Читаем Ciaphas Cain: Choose Your Enemies полностью

‘Let’s keep it that way,’ I said, and shot his opponent several times at point-blank range before it had time to register my presence. A pattern of holes about the width of my palm appeared in the back plate of its armour, roughly where a human heart would have been; no doubt the eldar’s was somewhere else, although I seemed to have hit something equally vital, as crimson rivulets began to trickle down the green ­plating, and it folded to the ground.

I looked round, vaguely surprised not to have been shredded by the shuriken of the others now I was standing in plain view instead of crouching behind a rock, only to find that the other eldar had more urgent matters to contend with. First and fifth squads had re-emerged from the tunnels they’d been despatched down, firing as they came, and catching the xenos in a neat enfilade. Several fell at once, the survivors immediately turning their attention to retreat, taking their wounded with them and covering their departure down the fissure they’d emerged from with neatly disciplined covering fire.

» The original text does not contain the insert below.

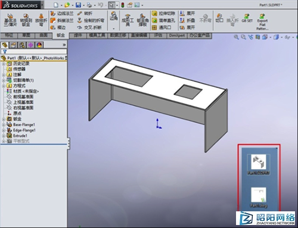The width and height of the screenshot is (298, 228).
Task: Click the 成形工具 forming tool icon
Action: point(128,20)
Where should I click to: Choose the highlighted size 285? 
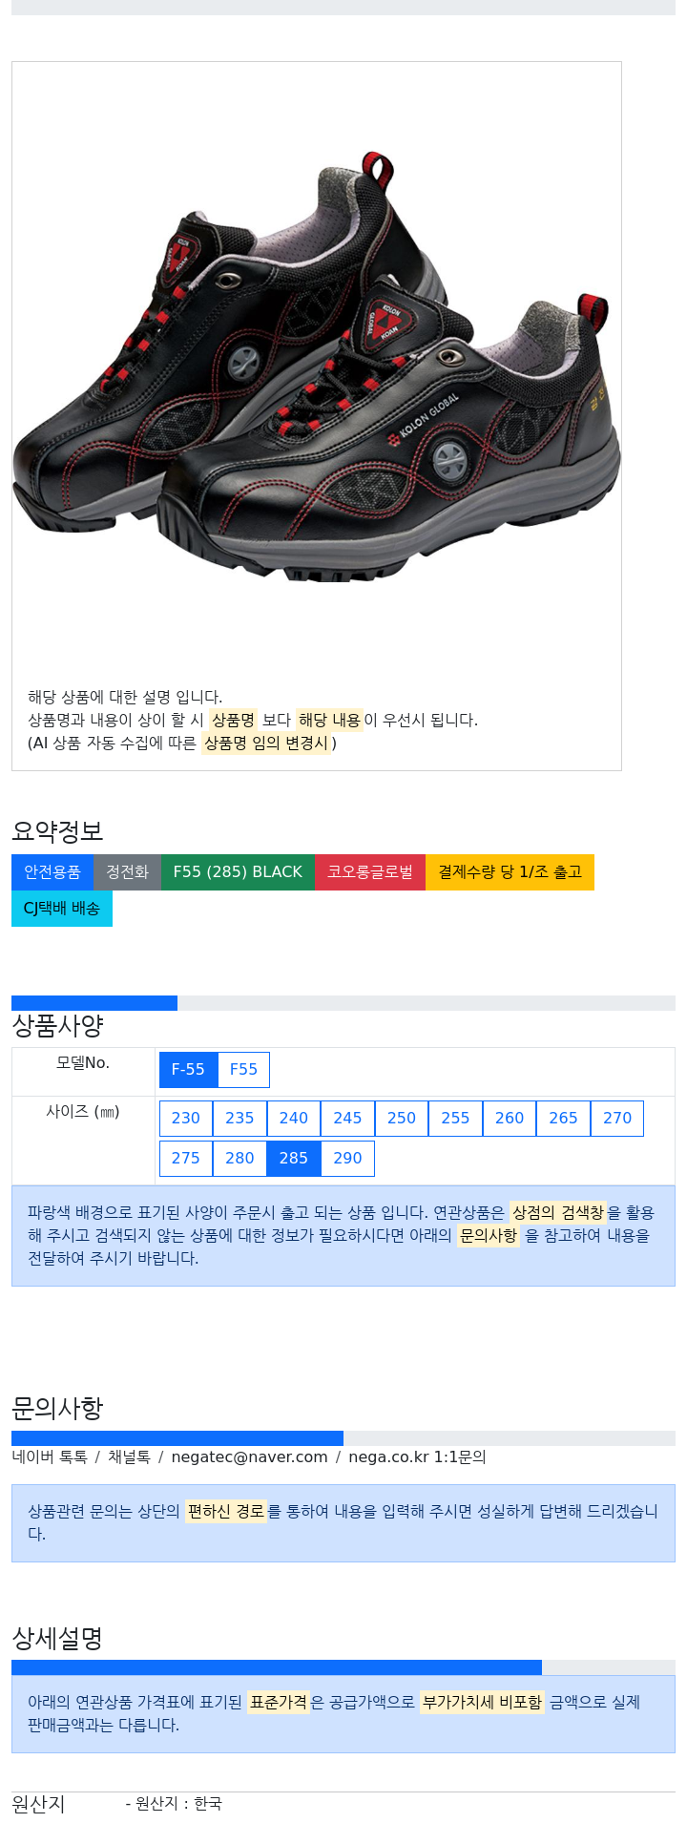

‘So they are down there,’ Kasteen said, her voice attenuated by the tiny vox-receiver in my ear. Which was hardly surprising under the circumstances; if it hadn’t been for the more powerful set being carried by the vox-op46 relaying the signal, I’d never have been able to get through to her at all with so much rock in the way. ‘Can you find out how many, and where they’re getting in?’

‘We’ll do our best,’ I assured her, being careful not to say anything which sounded like a guarantee. I turned to Grifen. ‘How are the casualties doing?’

It never hurt to let the troopers think I cared, especially when I was liable to be overheard; it meant they’d be watching my back when the las-bolts started flying.

She shook her head briefly. ‘Three dead, two critical. They’ve been stabilised, but they won’t last long if we don’t get them to a medicae. I’m sending them back with the rest of fourth squad.’

‘Good call,’ I said, to her evident relief and the quiet approval of all the troopers in earshot. ‘They’re at half-strength now anyway, and the casualties need them more than we do. Any injuries in second and fifth?’

‘Nothing serious,’ Magot reported, trotting over from the knot of troopers who’d just emerged from the tunnel mouth, making the place feel uncomfortably crowded again. ‘Couple of cuts and bruises, that’s all.’

‘Good,’ I said, with uncharacteristic sincerity. I was stuck with the job of eldar hunting in earnest now, and the more squaddies I had to hide behind the happier I’d feel. I glanced at the map again. ‘Looks like your original plan’s still the best,’ I told Grifen after a moment. She was astute enough to have worked that out for herself, and any excuse I could come up with to divert one of the other squads to clear the tunnel ahead of us would ring uncomfortably hollow, so, once again, I was trapped into living up to my dauntless reputation. ‘We’ll just have to take the middle tunnel alone.’

‘I was thinking the same thing myself,’ she agreed, neatly skewering my last hope of having some human shields in front of us, at least in the short term. She shrank the scale of the mapped area, surrounding it with a featureless expanse of terra incognita. ‘The vox-relays should let us know where the others are, at any rate, and if the outlying squads keep taking paths back towards the centre every time they reach a junction, we’ll probably meet up again further down.’

‘Sounds reasonable,’ I agreed. In my experience cavern systems did indeed link up with one another from time to time, and since the alternative was to believe that we were going to be pressing on bereft of even the possibility of help if we got into trouble, I preferred to cling to that hope. Even as I watched, one of the routes in the screen lengthened almost imperceptibly as first squad began their cautious advance beyond the limits of the map. I turned, looking as resolute as I could, while what was left of fourth squad shambled away in the direction we’d come from, taking their wounded with them.47 ‘Might as well get on with it, then,’ I said, with an uneasy glance at the tunnel mouth which had so recently disgorged a party of eldar. Long and bitter experience told me we were going to find trouble down there, but of what kind, and how serious it would turn out to be, I still had no idea.